Sunday Adult Bible Study – Book of Romans

Join us weekly to participate in FOL’s Adult Bible Classes, following worship each Sunday Adult Bible classes are held in the Atrium area from 10:30-11:30am.  Coffee and refreshments will be served.  All are welcome!

(Memorization Homework)

FEBRUARY 19th: “For we maintain that a man is justified by faith apart from observing the law” (Romans 3:28)

FEBRUARY 12th: “Therefore no one will be declared righteous in his sight by observing the law; rather, through the law we become conscious of sin.” (Romans 3:20)

FEBRUARY 5th:  “Or do you show contempt for the riches of his kindness, tolerance and patience, not realizing that God’s kindness leads you toward repentance?” (Romans 2:4)

On his missionary journeys, Paul heard about the Christians in Rome. He wrote his letter to the Romans to strengthen their faith so that they might help him spread the gospel farther to the west.

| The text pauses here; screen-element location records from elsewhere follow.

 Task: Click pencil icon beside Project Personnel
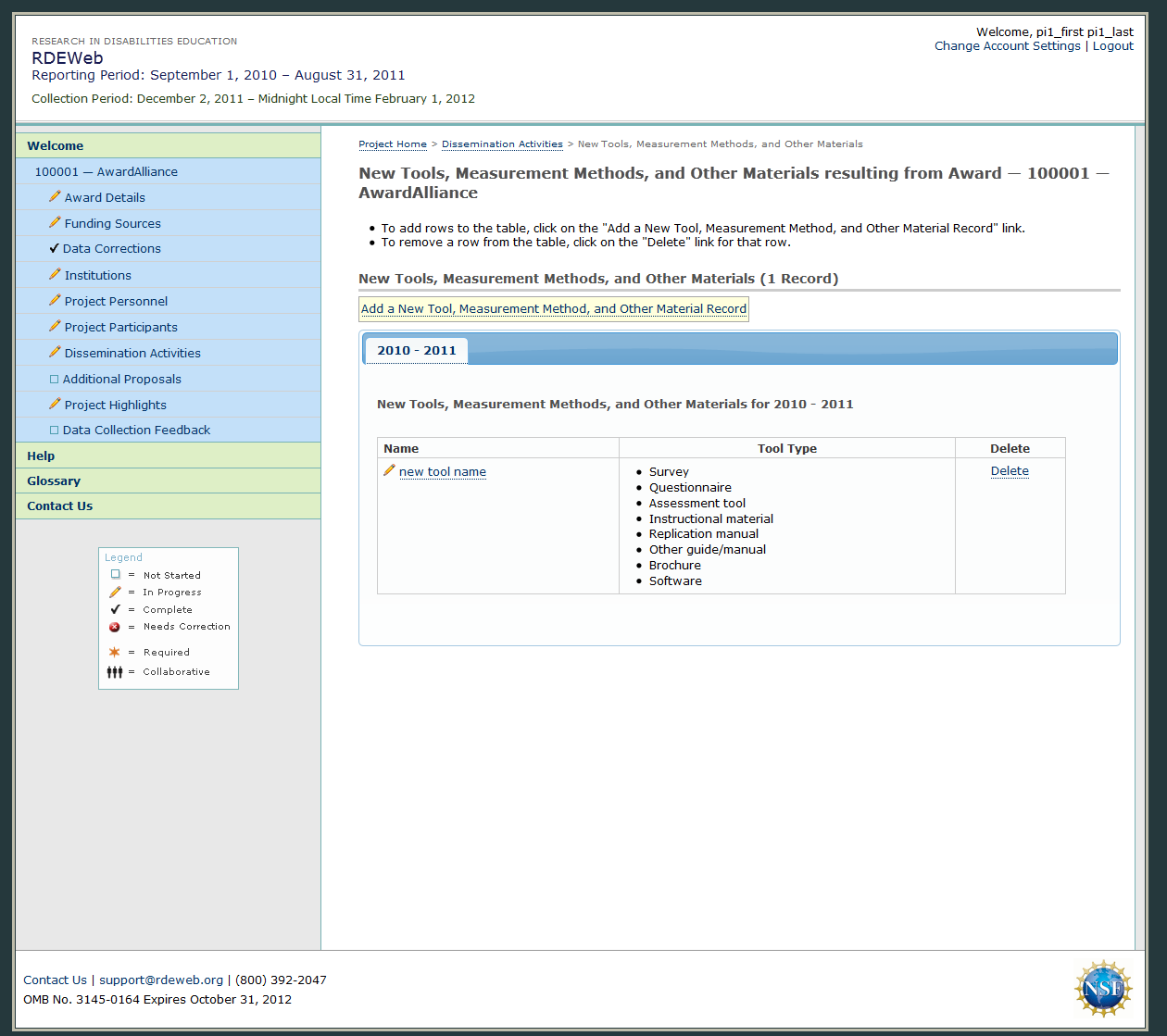pyautogui.click(x=55, y=300)

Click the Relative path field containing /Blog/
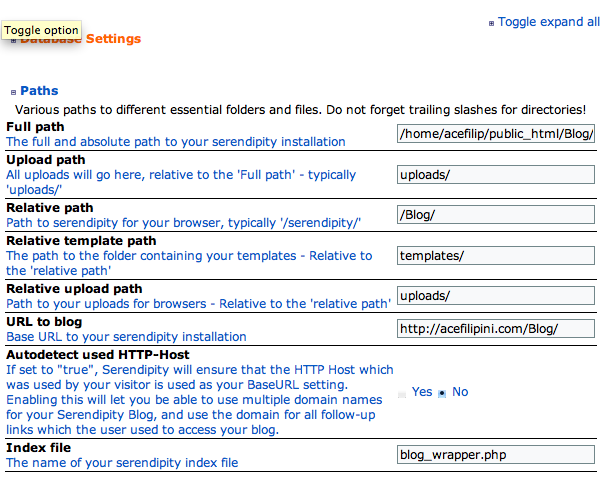[x=496, y=215]
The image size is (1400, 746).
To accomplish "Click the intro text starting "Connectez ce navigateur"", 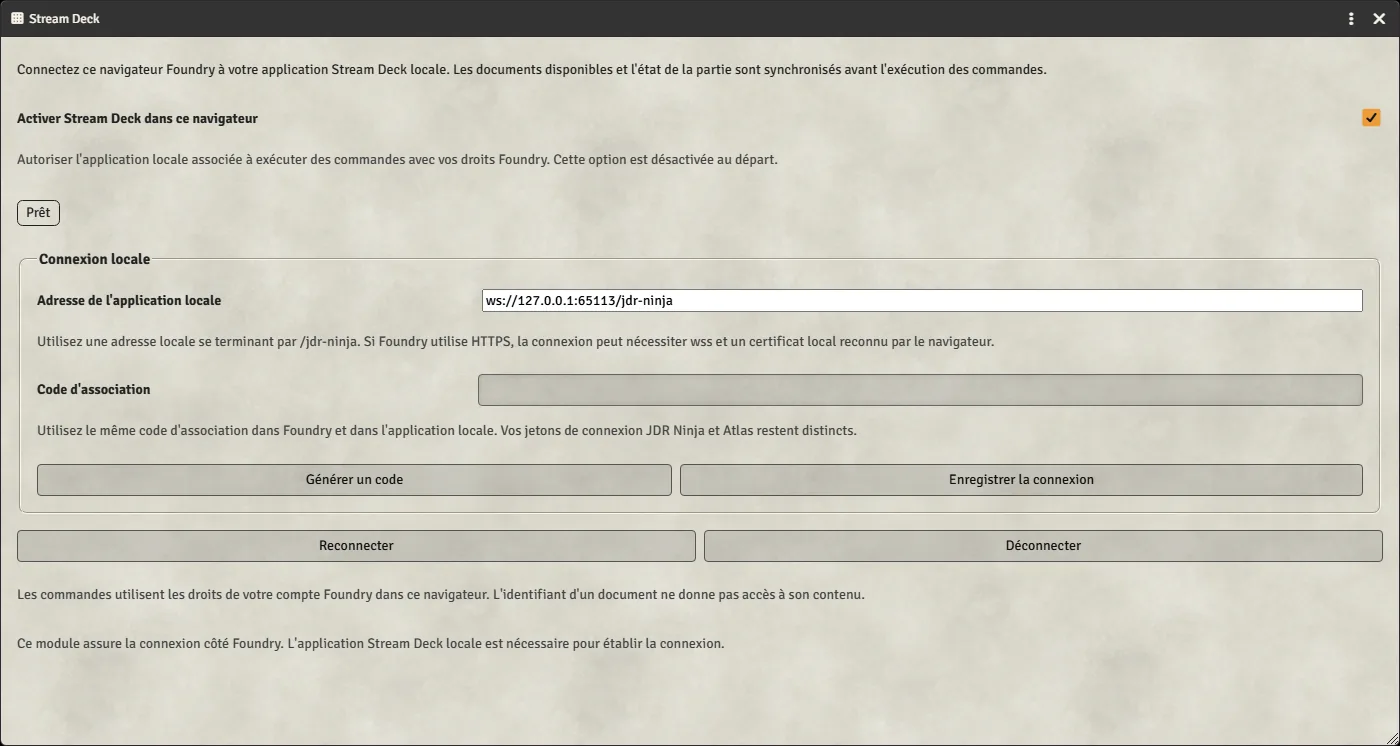I will pos(532,70).
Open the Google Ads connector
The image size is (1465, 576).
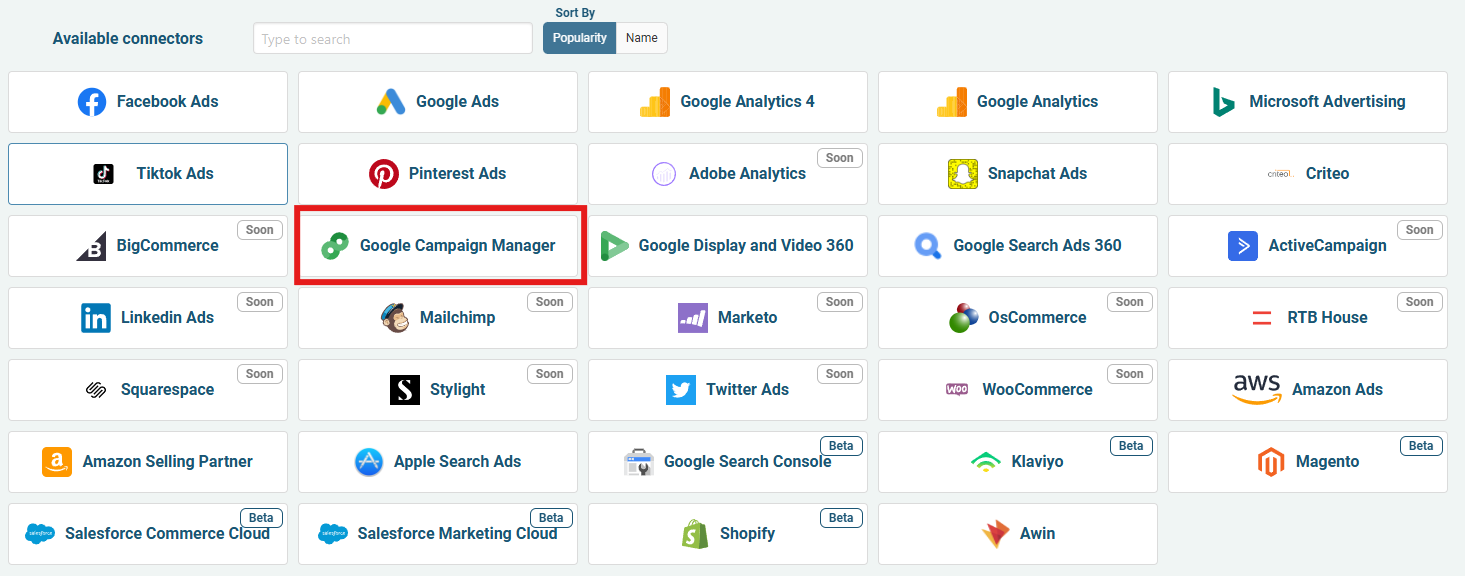click(438, 102)
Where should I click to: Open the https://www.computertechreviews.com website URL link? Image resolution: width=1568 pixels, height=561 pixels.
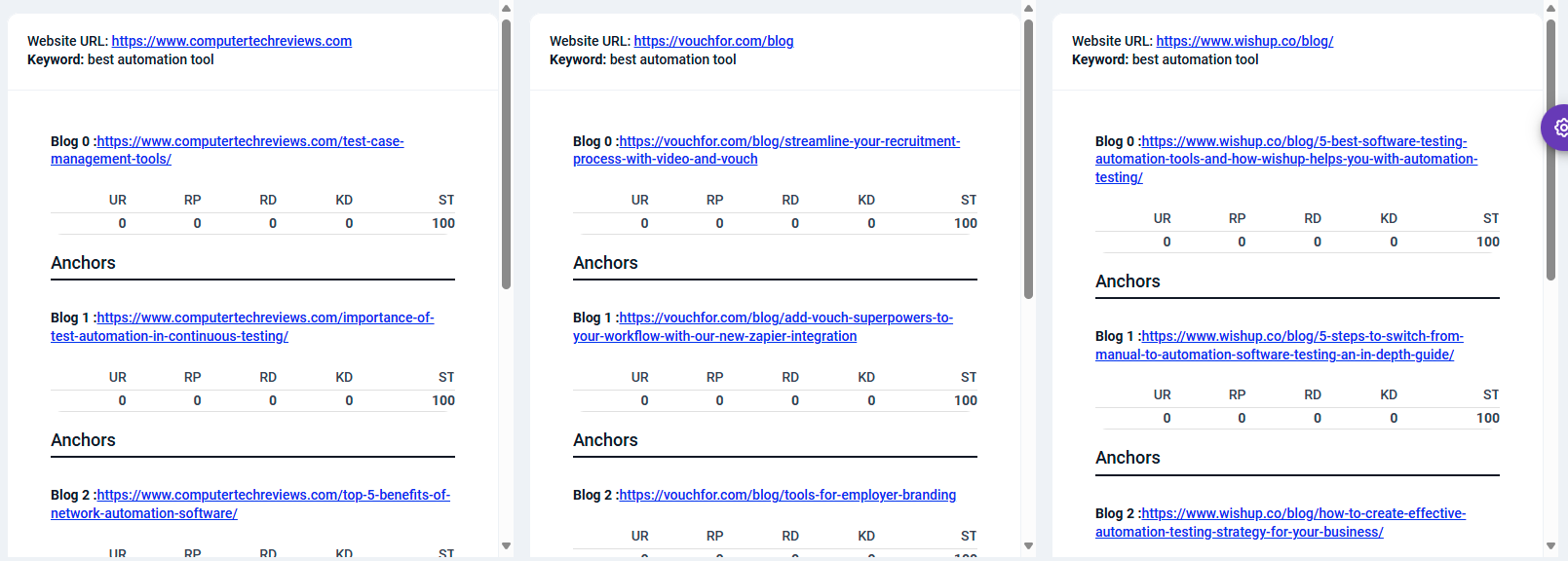[231, 41]
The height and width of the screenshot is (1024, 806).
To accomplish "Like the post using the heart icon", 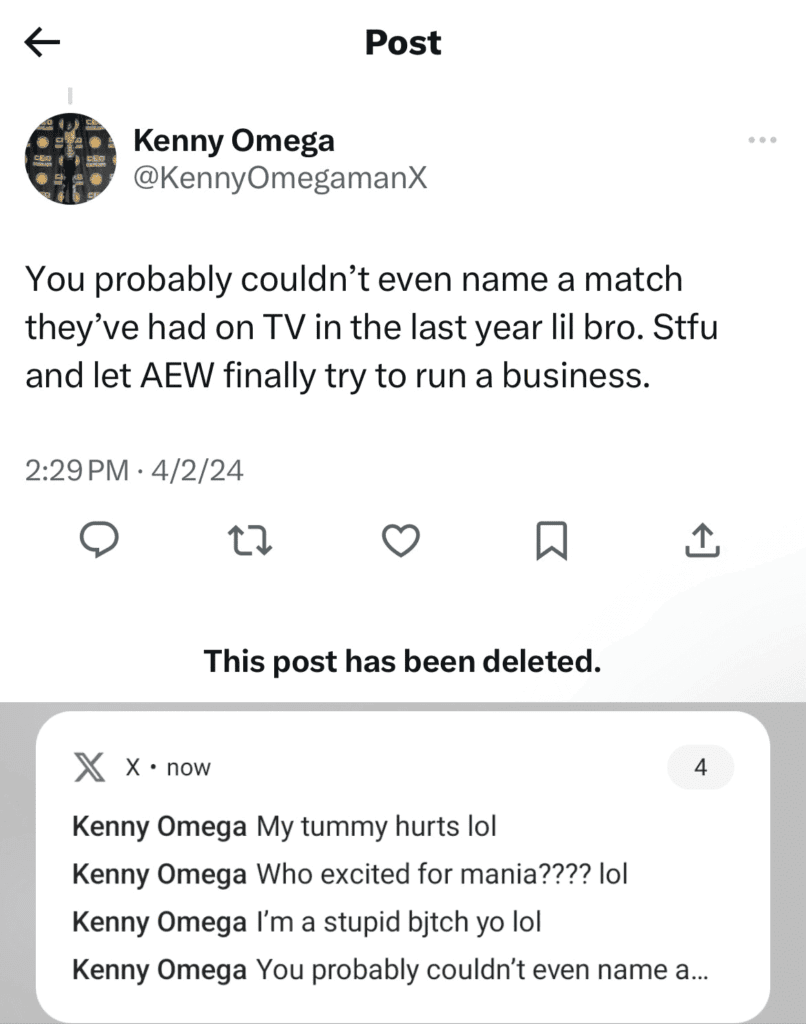I will [401, 541].
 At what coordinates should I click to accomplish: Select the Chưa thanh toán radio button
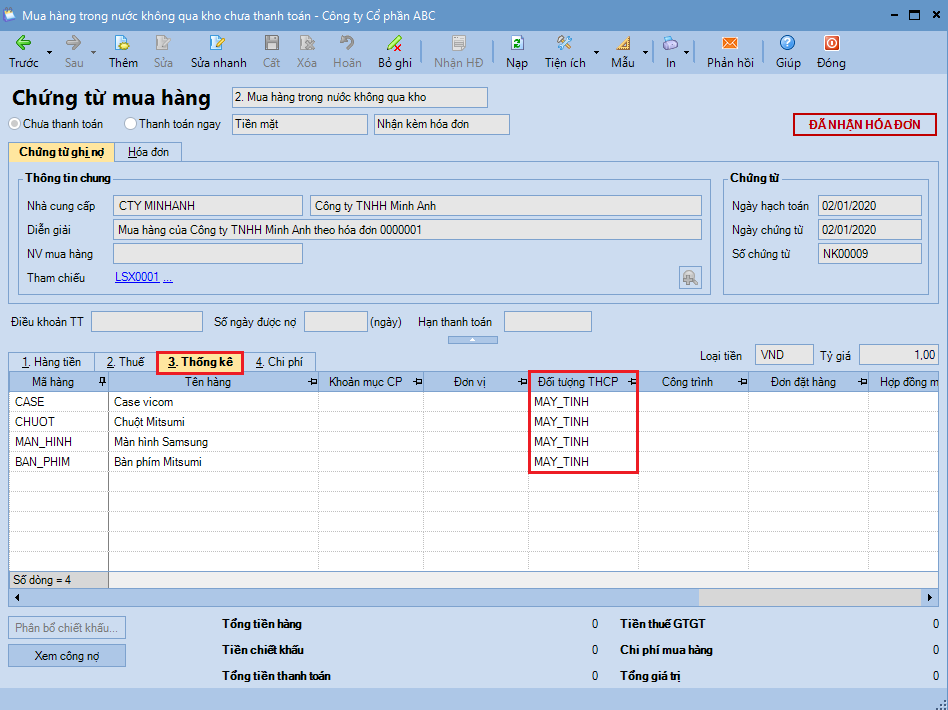pos(15,124)
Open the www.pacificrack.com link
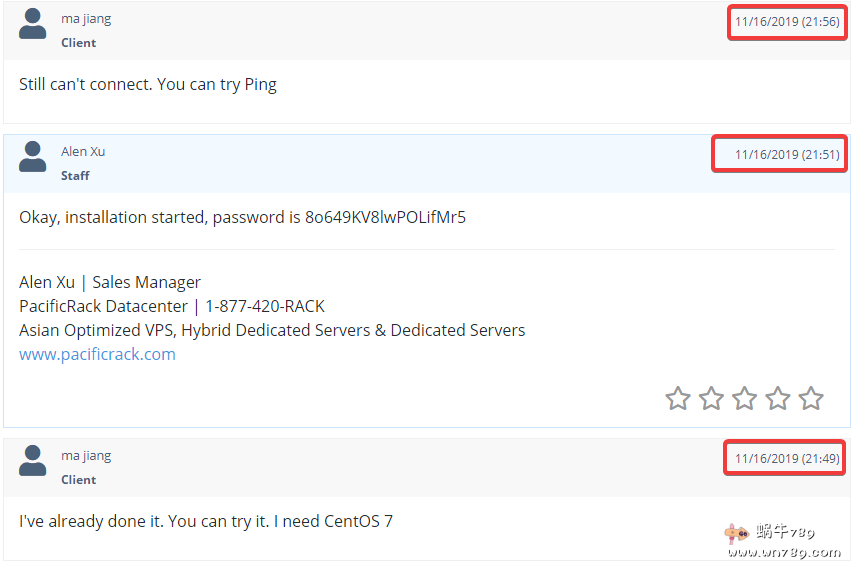Screen dimensions: 857x566 [x=97, y=354]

For over two thousand years, Christians have treasured Romans for its clear and pure presentation of God’s grace to sinners. 

Book of Romans is one of the most profound books in existence; it is certainly one of the most valued parts of the Holy Scriptures. It has been appropriately termed the Cathedral of the Christian faith. Its profound theology and impressive style were reason enough for it to be assigned the first place among the Pauline epistles.  Martin Luther wrote concerning the importance and impact of the Book of Romans that it is: “chief part of the New Testament and…the purest gospel” and urges Christians to know it by heart and to treasure it as the “daily bread of the soul.”
When Paul wrote this epistle to the church in Rome, that congregation must have already been in existence for a number of years, for Paul writes that he had desired to visit them “these many years” (15:23). To him this church was strong enough to help him carry out further missionary activities. They are not called recent converts; they are not treated as having been improperly instructed, but seem to have been an organized and well-grounded congregation (15:14, “filled with all knowledge, able also to admonish one another”). The epistle deals with no major error in the church; nor does it have to deal with organizational principles. It was a church that was universally famous (1:8), and not merely because it was in Rome.

The Roman church was a group that had a large Jewish element, but was also filled with Gentile converts from paganism, both free as well as slaves. How the church in Rome was started is unclear. The Roman Catholic view is that Peter founded it; another view is that Roman Christians from Pentecost in Jerusalem made their way there. But it may simply be that several Christian families or groups from Pauline churches in the East settled in Rome and grew together. According to the end of the book, there were several congregations meeting in the city. At the outbreak of Neronian persecutions, Tacitus says that the Christians in Rome were “an immense multitude.”

The Place and Date of Romans

Based on the material from Acts and the Corinthian epistles, the Book of Romans clearly indicates that it was written from Corinth on Paul’s third missionary journey. Paul had never visited Rome; but after fulfilling his mission of mercy to Jerusalem, he hoped to go to Rome en route to Spain (Rom. 15:23-25). At any rate, the date of the book is probably 60 A.D.

The chronological order of the Pauline epistles is about as follows: First and Second Thessalonians, Galatians, First and Second Corinthians, Romans, Colossians, Ephesians, Philippians, Philemon, First Timothy, Titus, and Second Timothy. Romans is placed first among Paul’s letters in the New Testament not only because it is his longest work, but because it also furnishes a massive and basic theological frame-work for the whole collection of the apostle’s writings.

The Theme of the Book of Romans

The theme of the book centers on the Gospel of Christ (Rom. 1:16,17). Paul is deeply concerned that his readers understand how a sinner may be received as righteous by a righteous God; and how a justified sinner should live daily to the glory of God.